Bei ihm stimmt es momentan sowohl technisch als auch mental nicht. Sein Manager Werner Heinz könnte sich daher sogar einen längeren Rückzug von den Schanzen vorstellen. "Wir werden auch eine vorzeitige Beendigung der Saison diskutieren", kündigte er ein intensives Gespräch mit seinem völlig verunsicherten Schützling an.
Tiefe Ratlosigkeit
Der sucht - zumindest öffentlich - immer noch nach einer plausiblen Erklärung für seinen Einbruch. "Momentan läuft alles komplett an mir vorbei. Ich habe irgendetwas verloren, aber keine Ahnung, was es ist. Bei mir geht nichts", gestand der zweimalige Skiflug-Weltmeister ein. Das zur handfesten Krise angewachsene Formtief lässt den Grübler kaum die innere Ruhe finden, die er dringend benötigt. "Es nervt mich, dass nichts klappt, obwohl ich körperlich fit bin. In den Vorjahren bin ich oft auf dem Zahnfleisch daher gekommen, und es hat besser funktioniert", sagte Hannawald.
"Ich kenne dieses Gefühl
Die Situation ist für ihn nicht neu. "Ich habe schon öfter schwere Zeiten erlebt und kenne daher dieses Gefühl", meinte er. Schon einmal - in der Saison 2000/01 - hat der Schwarzwälder seine Ski vorzeitig in die Ecke gestellt. Damals haderte der sensible Mannschafts- Olympiasieger Monate lang mit seinen schlechten Leistungen, ehe er sich zum Ausstieg entschied. Nach einer langen Pause kehrte er so stark wie nie zuvor zurück und schrieb mit seinem Vierfach-Triumph bei der Vierschanzentournee Skisprung-Geschichte.

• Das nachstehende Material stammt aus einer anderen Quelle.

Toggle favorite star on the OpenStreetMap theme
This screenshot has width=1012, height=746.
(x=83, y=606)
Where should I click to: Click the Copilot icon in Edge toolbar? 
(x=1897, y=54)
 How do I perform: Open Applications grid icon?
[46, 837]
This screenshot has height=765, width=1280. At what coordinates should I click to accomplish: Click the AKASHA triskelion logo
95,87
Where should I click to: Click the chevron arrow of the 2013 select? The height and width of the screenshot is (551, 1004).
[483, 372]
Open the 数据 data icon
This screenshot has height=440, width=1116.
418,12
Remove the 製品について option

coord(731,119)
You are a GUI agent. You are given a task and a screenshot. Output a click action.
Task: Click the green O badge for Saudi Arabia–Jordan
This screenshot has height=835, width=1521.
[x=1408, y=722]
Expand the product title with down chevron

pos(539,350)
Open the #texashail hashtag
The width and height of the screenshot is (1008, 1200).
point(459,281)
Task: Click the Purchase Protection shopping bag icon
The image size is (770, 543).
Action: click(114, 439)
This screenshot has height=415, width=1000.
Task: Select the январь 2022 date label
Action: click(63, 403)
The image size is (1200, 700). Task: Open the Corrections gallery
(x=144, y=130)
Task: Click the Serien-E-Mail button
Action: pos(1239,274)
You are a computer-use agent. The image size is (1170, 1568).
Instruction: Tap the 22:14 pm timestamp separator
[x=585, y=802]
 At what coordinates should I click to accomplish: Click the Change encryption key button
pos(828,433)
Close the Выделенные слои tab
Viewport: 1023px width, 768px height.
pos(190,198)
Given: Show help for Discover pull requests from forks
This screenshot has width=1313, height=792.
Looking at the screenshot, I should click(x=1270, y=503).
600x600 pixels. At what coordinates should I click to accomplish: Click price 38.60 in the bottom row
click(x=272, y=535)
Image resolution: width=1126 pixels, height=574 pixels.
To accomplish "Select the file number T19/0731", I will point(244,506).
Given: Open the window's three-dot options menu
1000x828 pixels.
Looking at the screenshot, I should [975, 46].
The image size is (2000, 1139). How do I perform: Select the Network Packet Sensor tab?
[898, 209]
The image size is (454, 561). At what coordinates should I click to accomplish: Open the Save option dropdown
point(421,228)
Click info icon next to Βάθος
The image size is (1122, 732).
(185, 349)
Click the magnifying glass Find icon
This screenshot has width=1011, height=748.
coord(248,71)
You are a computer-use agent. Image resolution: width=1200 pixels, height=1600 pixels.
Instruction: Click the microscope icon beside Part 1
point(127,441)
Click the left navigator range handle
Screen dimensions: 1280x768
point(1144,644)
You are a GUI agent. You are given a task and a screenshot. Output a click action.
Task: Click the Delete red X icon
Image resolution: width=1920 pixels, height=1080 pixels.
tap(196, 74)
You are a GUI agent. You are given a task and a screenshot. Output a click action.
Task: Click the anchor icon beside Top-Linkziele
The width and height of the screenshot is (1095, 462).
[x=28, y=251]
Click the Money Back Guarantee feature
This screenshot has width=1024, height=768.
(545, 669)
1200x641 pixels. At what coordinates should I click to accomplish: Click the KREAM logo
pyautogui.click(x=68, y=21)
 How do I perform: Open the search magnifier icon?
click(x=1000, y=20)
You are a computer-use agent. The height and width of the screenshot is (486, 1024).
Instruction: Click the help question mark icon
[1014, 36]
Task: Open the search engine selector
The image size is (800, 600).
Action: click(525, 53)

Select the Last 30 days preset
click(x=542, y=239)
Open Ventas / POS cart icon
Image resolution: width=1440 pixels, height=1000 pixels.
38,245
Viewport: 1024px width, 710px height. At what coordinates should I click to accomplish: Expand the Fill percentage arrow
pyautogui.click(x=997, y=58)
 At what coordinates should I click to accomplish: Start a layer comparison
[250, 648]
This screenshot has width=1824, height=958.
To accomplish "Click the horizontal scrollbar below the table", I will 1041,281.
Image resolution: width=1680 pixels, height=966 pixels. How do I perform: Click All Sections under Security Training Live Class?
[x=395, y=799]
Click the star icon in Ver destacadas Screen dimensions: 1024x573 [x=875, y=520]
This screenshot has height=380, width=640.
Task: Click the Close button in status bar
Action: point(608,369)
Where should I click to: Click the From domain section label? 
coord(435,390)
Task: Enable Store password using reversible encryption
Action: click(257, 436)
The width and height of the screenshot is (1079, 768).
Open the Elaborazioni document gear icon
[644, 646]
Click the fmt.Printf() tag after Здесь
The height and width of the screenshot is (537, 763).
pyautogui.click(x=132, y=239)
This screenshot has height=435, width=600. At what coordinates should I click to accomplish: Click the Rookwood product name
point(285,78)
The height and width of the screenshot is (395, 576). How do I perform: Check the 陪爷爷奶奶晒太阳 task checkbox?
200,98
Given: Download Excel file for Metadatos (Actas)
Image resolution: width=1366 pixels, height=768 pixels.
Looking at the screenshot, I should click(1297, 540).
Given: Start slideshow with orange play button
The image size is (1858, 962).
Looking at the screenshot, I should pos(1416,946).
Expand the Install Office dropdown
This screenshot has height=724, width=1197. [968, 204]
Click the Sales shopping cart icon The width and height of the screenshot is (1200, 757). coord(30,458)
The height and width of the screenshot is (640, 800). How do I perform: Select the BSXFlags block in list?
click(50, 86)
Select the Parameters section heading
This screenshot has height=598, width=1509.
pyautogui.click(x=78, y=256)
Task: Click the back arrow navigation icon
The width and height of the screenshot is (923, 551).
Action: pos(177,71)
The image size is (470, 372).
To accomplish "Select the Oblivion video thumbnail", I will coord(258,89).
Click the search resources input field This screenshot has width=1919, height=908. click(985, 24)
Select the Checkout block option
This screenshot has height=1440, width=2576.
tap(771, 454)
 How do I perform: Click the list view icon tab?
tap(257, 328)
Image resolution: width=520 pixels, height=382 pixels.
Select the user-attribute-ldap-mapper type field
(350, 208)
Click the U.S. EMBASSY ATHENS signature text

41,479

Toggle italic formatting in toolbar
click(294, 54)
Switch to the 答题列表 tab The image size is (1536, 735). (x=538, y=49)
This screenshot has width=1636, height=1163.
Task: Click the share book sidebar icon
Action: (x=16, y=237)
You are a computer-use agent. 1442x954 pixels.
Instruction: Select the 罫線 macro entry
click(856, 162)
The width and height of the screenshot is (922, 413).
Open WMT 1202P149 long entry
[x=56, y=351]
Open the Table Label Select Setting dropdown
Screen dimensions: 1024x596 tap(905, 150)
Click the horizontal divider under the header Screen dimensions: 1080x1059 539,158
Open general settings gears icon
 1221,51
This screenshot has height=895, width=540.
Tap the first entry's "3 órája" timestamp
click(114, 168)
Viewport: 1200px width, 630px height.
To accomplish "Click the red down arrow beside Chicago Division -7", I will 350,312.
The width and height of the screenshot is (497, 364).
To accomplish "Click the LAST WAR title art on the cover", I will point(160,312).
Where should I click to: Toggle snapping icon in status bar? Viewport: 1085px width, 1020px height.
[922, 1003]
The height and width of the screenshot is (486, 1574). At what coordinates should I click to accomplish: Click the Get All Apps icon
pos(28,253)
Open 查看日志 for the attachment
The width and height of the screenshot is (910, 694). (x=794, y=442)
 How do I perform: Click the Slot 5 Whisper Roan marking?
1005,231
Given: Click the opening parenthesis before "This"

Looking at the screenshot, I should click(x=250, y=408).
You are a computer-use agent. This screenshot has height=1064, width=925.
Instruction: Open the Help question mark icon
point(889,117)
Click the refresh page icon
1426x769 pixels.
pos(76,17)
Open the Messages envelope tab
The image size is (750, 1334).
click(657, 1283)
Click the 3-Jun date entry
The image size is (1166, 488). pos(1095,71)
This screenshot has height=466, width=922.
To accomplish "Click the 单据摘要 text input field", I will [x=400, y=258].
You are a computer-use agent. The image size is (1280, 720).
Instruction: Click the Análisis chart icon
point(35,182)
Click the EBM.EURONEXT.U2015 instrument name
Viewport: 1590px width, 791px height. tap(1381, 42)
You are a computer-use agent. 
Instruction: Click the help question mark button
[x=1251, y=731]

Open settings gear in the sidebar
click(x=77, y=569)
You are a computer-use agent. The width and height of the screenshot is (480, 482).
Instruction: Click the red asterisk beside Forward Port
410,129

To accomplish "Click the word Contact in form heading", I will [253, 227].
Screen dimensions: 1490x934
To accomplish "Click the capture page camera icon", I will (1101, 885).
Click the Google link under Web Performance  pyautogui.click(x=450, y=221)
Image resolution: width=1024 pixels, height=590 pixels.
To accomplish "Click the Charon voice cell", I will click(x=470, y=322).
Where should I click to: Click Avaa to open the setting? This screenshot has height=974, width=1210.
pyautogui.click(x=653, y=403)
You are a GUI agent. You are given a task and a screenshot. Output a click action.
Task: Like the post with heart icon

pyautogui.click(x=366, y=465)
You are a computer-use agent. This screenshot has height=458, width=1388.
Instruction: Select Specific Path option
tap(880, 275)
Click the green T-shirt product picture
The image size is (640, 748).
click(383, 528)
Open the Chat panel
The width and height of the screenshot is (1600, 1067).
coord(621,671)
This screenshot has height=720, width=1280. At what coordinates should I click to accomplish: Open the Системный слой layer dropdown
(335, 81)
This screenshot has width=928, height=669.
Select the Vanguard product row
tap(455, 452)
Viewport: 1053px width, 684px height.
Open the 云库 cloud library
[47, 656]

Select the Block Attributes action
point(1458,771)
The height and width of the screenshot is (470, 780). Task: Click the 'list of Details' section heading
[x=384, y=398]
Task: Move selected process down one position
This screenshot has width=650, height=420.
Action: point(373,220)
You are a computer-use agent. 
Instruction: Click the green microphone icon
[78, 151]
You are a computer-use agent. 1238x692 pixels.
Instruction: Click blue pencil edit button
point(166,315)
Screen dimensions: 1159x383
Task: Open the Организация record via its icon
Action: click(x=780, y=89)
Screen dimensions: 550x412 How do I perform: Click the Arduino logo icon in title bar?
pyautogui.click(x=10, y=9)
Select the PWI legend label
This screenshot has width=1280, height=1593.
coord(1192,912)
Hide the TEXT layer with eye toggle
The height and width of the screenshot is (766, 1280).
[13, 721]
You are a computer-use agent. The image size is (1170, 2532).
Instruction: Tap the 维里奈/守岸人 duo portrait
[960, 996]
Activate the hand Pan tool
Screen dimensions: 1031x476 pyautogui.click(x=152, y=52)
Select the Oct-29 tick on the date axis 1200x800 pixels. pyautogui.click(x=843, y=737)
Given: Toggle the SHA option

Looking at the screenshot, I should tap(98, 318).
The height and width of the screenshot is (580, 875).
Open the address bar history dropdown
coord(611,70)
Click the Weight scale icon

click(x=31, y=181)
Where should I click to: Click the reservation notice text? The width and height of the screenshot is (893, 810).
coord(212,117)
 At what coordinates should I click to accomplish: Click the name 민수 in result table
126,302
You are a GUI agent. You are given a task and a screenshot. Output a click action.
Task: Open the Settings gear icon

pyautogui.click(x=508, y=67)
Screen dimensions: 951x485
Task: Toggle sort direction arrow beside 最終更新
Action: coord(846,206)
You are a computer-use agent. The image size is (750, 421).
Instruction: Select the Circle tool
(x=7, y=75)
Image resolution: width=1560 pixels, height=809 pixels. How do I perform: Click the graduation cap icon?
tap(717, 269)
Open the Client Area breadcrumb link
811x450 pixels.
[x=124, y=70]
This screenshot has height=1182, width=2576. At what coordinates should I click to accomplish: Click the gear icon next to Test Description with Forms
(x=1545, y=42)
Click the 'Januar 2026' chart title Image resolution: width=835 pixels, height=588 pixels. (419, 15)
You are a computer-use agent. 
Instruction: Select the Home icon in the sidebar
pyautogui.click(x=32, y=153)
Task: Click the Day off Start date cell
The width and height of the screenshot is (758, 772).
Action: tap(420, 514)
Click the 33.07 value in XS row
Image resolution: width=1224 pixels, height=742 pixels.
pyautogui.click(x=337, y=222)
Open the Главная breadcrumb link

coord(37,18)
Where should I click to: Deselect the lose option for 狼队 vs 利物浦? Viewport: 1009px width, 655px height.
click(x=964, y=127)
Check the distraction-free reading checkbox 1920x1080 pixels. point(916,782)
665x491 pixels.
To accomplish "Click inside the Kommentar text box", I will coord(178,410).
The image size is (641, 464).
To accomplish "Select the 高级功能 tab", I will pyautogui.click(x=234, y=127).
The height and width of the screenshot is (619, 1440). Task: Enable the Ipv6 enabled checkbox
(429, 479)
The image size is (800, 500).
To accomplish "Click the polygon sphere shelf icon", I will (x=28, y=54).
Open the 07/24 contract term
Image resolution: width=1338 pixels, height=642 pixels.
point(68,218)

Vieles spricht für Abschied
Anno 2004 stehen die Vorzeichen jedoch anders. Hannawald hat in seiner Karriere fast alles gewonnen und sportlich kaum noch Ziele. Er hat Millionen verdient und seit Beginn des Jahres auch privat sein Glück gefunden. Zwar beteuerte der Hinterzartener vor seiner Abreise aus Zakopane im Gespräch mit Bundestrainer Wolfgang Steiert erneut, er wolle noch bis zu den Olympischen Winterspielen 2006 aktiv bleiben. Doch sollte sein Tiefflug anhalten, wird Hannawald neue Überlegungen anstellen. So bleibt die Frage: Pause oder Abschied?